Stored data entries
──────────

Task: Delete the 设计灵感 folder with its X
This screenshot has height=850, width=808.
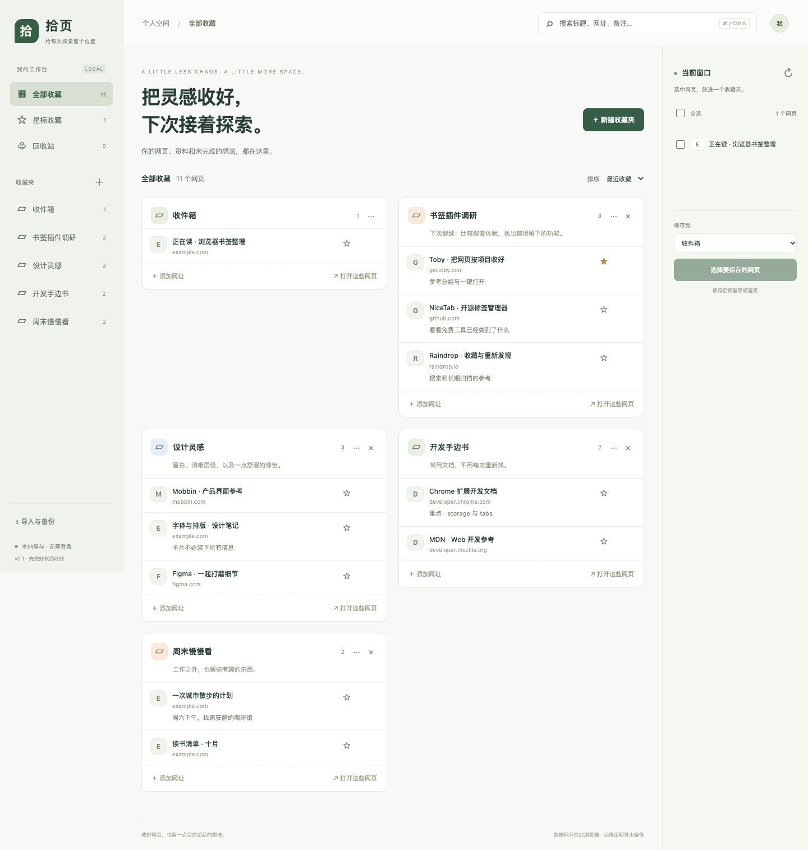Action: (371, 448)
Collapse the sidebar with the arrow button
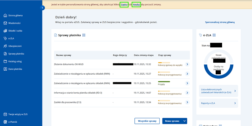252x126 pixels. pyautogui.click(x=42, y=8)
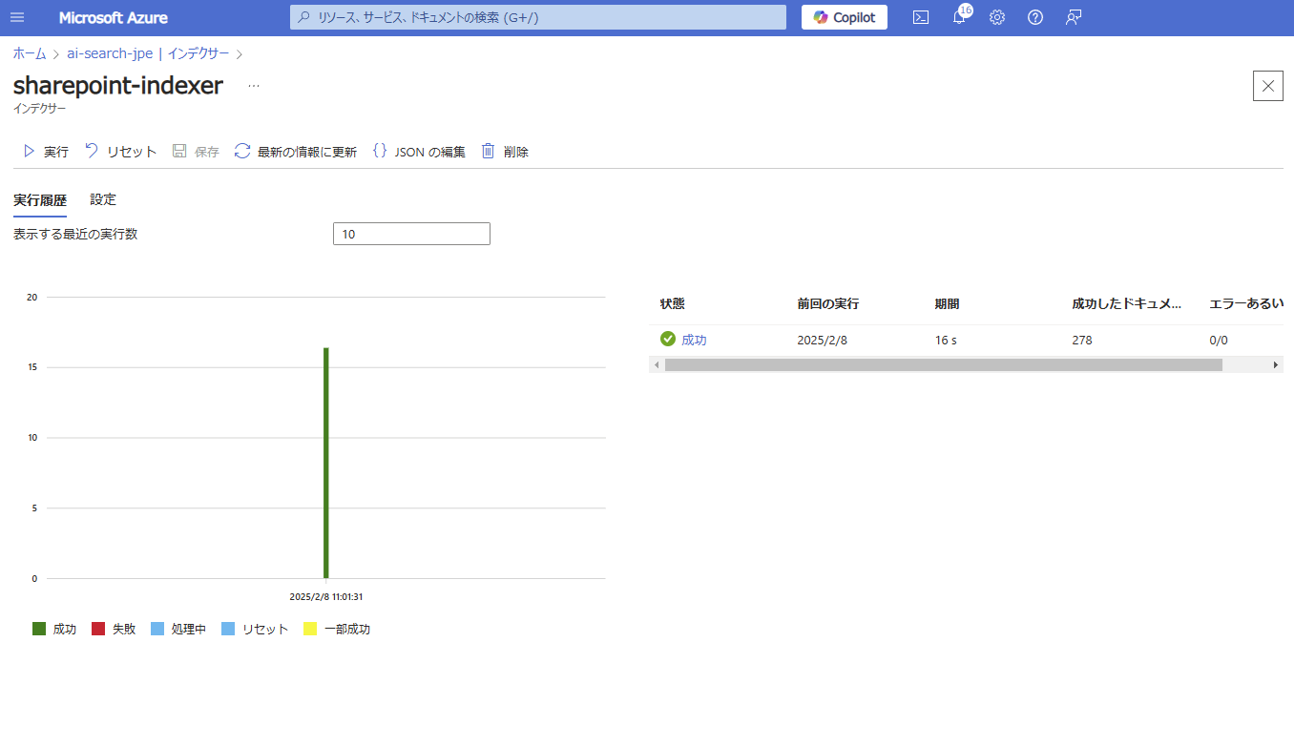
Task: Select the 実行履歴 tab
Action: pos(39,199)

──────────

§ **Required work**
All of the entries must be reproduced exactly, with no pictures kept.

§ **Reply to the exercise**
Task: Delete the 设计灵感 folder with its X
This screenshot has height=850, width=808.
Action: (371, 448)
Collapse the sidebar with the arrow button
252x126 pixels. pyautogui.click(x=42, y=8)
Task: Select the 実行履歴 tab
Action: pos(39,199)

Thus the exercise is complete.